[Opening SUPPLIED INFORMATION section]

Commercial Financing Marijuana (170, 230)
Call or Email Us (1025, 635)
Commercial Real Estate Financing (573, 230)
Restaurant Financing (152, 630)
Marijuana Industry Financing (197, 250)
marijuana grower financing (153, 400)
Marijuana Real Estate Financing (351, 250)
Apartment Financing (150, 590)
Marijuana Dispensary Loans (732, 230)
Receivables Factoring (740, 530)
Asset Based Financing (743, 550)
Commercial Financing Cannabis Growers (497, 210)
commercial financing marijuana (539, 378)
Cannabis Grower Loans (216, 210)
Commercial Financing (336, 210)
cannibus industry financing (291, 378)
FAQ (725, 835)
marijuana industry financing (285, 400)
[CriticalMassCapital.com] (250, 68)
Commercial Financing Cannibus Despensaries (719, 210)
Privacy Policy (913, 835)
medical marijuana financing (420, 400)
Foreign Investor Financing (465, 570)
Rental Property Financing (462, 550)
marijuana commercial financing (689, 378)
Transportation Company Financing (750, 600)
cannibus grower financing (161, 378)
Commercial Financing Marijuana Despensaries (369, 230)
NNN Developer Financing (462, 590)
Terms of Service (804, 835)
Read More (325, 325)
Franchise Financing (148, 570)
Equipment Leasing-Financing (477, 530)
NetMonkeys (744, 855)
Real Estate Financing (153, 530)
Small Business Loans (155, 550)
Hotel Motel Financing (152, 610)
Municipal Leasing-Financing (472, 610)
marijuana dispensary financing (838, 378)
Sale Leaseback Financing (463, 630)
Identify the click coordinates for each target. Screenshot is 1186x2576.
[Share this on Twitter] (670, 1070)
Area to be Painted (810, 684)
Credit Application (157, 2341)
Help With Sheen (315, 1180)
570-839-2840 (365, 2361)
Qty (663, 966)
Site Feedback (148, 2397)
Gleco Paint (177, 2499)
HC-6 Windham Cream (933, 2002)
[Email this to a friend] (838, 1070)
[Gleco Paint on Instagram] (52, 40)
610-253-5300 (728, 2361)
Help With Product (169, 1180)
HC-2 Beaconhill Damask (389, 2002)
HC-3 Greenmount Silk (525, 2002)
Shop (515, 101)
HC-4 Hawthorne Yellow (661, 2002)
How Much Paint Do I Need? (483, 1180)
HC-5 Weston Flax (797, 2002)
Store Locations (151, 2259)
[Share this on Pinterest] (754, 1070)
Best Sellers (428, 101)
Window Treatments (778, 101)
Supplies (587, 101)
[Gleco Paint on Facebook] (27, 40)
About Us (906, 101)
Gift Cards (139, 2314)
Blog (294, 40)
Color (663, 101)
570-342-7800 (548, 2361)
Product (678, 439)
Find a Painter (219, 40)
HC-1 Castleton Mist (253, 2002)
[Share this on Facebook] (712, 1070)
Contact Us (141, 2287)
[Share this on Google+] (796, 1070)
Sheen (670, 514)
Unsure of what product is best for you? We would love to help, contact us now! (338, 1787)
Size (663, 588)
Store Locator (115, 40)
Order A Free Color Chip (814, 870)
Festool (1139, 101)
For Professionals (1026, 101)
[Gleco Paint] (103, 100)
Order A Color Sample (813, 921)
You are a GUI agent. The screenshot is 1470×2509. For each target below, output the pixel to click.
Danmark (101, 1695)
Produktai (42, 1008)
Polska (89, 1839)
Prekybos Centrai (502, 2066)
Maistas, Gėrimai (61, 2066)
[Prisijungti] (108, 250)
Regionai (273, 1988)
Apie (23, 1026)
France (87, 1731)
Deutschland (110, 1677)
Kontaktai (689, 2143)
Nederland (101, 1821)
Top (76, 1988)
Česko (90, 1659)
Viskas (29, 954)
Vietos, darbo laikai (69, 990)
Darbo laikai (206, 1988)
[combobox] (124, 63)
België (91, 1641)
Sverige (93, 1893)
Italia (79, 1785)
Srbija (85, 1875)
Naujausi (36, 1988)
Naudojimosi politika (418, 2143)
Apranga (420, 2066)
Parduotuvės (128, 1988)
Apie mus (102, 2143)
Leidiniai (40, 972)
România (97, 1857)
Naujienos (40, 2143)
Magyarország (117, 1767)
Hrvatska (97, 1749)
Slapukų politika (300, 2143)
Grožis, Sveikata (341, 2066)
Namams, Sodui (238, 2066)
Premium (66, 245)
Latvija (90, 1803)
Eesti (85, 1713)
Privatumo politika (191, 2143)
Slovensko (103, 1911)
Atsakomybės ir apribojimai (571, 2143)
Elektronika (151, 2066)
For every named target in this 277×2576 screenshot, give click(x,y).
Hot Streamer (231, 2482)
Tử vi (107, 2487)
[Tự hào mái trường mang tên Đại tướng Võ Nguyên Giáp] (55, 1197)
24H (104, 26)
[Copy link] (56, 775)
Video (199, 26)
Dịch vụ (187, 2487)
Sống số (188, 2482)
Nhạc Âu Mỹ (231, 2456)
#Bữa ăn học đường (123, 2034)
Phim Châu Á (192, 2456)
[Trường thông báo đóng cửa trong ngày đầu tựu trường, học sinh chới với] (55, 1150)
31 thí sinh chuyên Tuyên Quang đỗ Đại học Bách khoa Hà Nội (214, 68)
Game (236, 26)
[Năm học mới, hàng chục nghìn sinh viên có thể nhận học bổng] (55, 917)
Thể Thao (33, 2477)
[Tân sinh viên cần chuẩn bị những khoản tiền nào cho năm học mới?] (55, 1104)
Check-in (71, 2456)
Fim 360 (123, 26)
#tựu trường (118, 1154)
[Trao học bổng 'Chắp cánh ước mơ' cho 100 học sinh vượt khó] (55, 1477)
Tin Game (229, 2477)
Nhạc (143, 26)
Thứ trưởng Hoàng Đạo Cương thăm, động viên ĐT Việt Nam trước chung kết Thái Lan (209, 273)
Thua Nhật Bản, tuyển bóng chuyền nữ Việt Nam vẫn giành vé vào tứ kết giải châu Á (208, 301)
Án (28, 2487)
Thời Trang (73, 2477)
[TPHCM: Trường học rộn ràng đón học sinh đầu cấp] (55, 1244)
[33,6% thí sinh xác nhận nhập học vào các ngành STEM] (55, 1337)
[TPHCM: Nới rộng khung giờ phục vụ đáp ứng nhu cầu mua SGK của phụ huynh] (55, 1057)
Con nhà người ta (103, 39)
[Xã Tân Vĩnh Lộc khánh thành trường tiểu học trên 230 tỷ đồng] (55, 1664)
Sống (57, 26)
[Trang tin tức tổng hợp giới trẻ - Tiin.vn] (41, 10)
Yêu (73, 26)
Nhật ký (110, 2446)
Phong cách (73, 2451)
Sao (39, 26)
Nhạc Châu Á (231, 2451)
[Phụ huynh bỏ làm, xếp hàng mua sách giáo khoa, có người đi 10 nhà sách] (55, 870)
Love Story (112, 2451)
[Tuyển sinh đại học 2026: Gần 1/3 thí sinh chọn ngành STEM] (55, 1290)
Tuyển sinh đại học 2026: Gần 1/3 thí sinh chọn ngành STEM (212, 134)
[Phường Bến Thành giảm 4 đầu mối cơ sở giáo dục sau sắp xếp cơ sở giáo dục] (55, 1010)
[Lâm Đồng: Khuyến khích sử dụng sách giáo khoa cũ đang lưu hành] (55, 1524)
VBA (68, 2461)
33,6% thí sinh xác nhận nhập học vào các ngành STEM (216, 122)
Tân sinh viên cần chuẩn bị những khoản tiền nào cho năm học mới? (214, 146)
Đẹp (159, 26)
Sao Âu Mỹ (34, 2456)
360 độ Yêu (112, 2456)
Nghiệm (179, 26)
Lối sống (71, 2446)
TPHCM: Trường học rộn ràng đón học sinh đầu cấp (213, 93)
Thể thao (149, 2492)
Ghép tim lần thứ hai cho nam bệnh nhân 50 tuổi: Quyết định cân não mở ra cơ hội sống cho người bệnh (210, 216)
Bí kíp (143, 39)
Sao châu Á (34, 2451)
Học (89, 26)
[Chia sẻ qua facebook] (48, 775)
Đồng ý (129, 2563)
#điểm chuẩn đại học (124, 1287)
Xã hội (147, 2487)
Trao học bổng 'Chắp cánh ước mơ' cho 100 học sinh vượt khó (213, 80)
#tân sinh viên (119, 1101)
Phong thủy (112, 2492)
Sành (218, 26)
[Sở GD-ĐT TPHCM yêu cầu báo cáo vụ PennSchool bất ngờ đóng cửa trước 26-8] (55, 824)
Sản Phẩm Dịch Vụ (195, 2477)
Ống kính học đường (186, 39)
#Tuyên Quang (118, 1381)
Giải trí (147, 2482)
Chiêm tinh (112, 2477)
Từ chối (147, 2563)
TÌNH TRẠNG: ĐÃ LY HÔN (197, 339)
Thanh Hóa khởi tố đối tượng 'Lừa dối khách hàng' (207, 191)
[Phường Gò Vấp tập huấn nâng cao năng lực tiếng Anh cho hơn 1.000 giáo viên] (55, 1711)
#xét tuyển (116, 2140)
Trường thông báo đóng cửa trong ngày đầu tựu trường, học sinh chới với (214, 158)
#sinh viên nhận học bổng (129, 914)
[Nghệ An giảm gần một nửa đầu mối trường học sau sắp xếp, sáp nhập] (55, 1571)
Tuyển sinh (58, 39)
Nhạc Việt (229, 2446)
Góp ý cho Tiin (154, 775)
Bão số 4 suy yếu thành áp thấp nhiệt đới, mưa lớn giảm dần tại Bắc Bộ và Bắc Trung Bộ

[Closing SUPPLIED INFORMATION section]

▸ ABOUT THIS EXERCISE
Please restate word for word only the lines from the one with "Ống kính học đường (186, 39)" through the final line of the listing above, both of them included.

▸ SOLUTION
Ống kính học đường (186, 39)
#Tuyên Quang (118, 1381)
Giải trí (147, 2482)
Chiêm tinh (112, 2477)
Từ chối (147, 2563)
TÌNH TRẠNG: ĐÃ LY HÔN (197, 339)
Thanh Hóa khởi tố đối tượng 'Lừa dối khách hàng' (207, 191)
[Phường Gò Vấp tập huấn nâng cao năng lực tiếng Anh cho hơn 1.000 giáo viên] (55, 1711)
#xét tuyển (116, 2140)
Trường thông báo đóng cửa trong ngày đầu tựu trường, học sinh chới với (214, 158)
#sinh viên nhận học bổng (129, 914)
[Nghệ An giảm gần một nửa đầu mối trường học sau sắp xếp, sáp nhập] (55, 1571)
Tuyển sinh (58, 39)
Nhạc Việt (229, 2446)
Góp ý cho Tiin (154, 775)
Bão số 4 suy yếu thành áp thấp nhiệt đới, mưa lớn giảm dần tại Bắc Bộ và Bắc Trung Bộ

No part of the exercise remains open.